We were facing an uphill battle in this regard, because Austin has lost two-thirds of its Black population over the last few decades. The irony was that this had to do with gentrification on the east side of the city, and the company was headquartered in a shiny new building in east Austin. So when we started talking about a mandatory return to the office, it didn’t make sense to me: If you care about diversity and you know that you’re headquartered in a place that doesn’t have a very diverse population, why wouldn’t you keep your talent pool open to the whole country?

Remote work doesn’t hurt—and often helps—business outcomes.

Maybe the biggest head-scratcher for me about returning to an office was that over the pandemic, the company had its best year. It was a startup, and we’d become profitable in 2020, which was much, much earlier than expected. Yet, like many CEOs, my former CEO claimed that in-person collaboration was so important to business outcomes that the benefits outweighed the risks despite clear evidence to the contrary.

We weren’t the only company that had had a smooth transition to remote work. A Mercer study found that 94% of employers said they were at least as productive, if not more productive, after moving to work-from-home in 2020. And now that they’ve experienced remote work, a BCG study found that a whopping 89% of workers want at least a combination of remote and in-office work.

I’m never working in an office again.

I know that not everyone has the option to work remotely. My husband, for instance, works in clinical research and has to see patients in person. He spent all but a few weeks of the pandemic working in-office to work toward medical solutions for people with severe degenerative diseases. And, of course, there are the daycare employees who have taken care of and taught our son and his classmates over the past year so that we can work. Having worked in grocery stores for a good part of my adulthood, I also think the grocery retail employees who kept all of us afloat over the past year are downright saints—maybe especially here in Texas, where a lot of customers didn’t respect mask mandates and social distancing guidelines.

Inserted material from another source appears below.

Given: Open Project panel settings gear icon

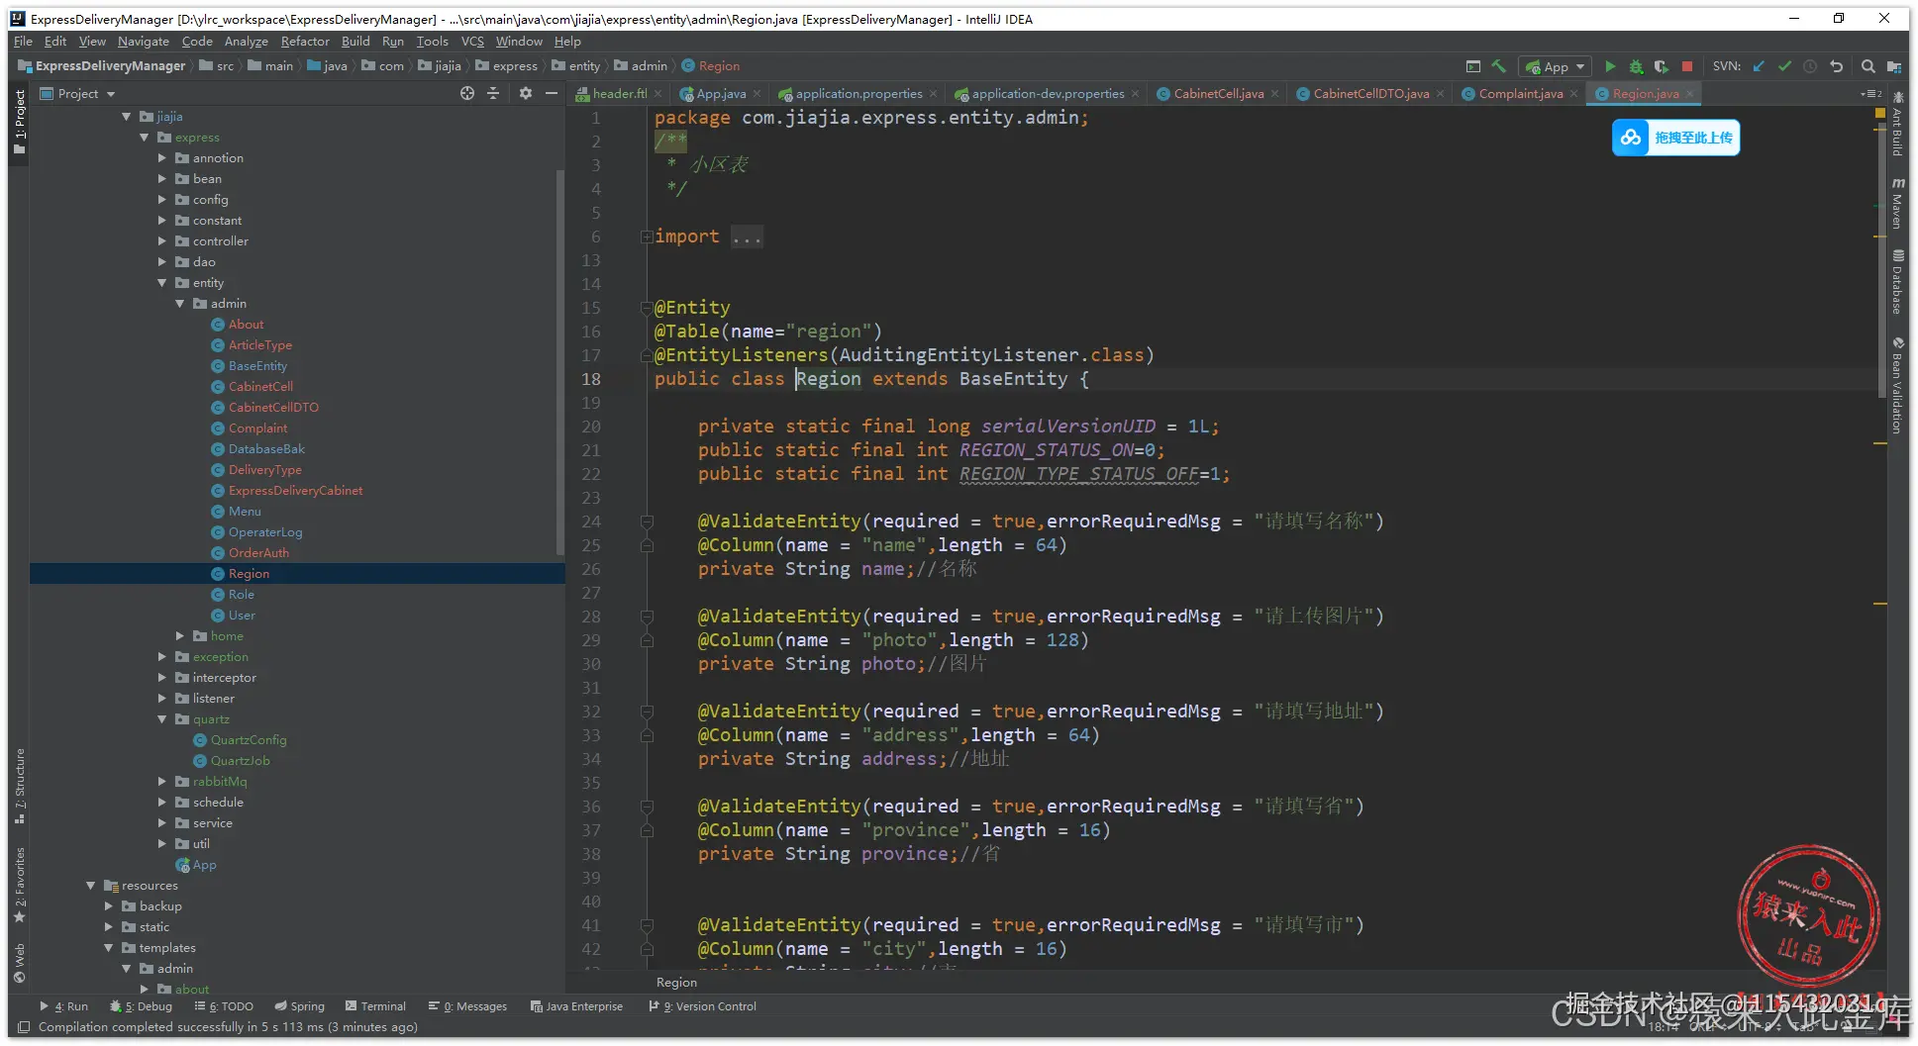Looking at the screenshot, I should click(526, 93).
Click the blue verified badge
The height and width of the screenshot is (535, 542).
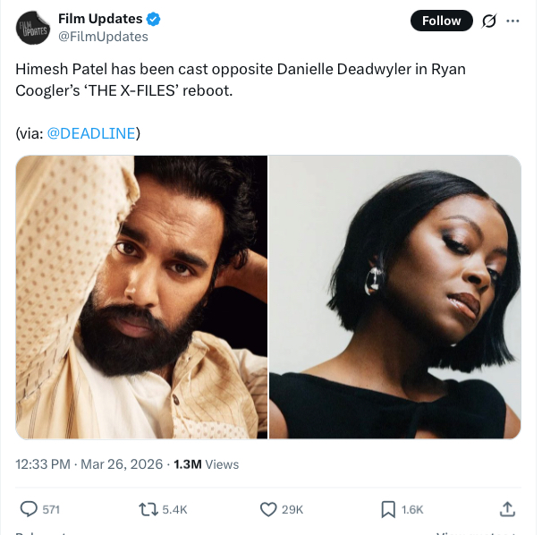154,19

What gets lost in debates about remote versus in-office work is the fact those of us who could work remotely saved potentially millions of lives by participating in lockdowns—by not taking the bus or train to work, by not sitting in close quarters with our colleagues for eight or more hours a day, by having remote happy hours. While it might be tempting to say, “Yeah, but we have a vaccine now,” these facts remain:

Work is the primary reason that people leave their homes and see other people, and we accomplished something nearly miraculous by moving work into our homes. Why any CEO would push for a move backward in the name of collaboration makes my head spin.

When it came time to look for a new job, knowing that I have always been able to do my job remotely, I decided that I would only look for fully remote roles. I’m thrilled to be at a point in my career that I can be picky in a job search, but given the personal and communal benefits of working from home, I don’t think that remote work should be something you have to be picky to get.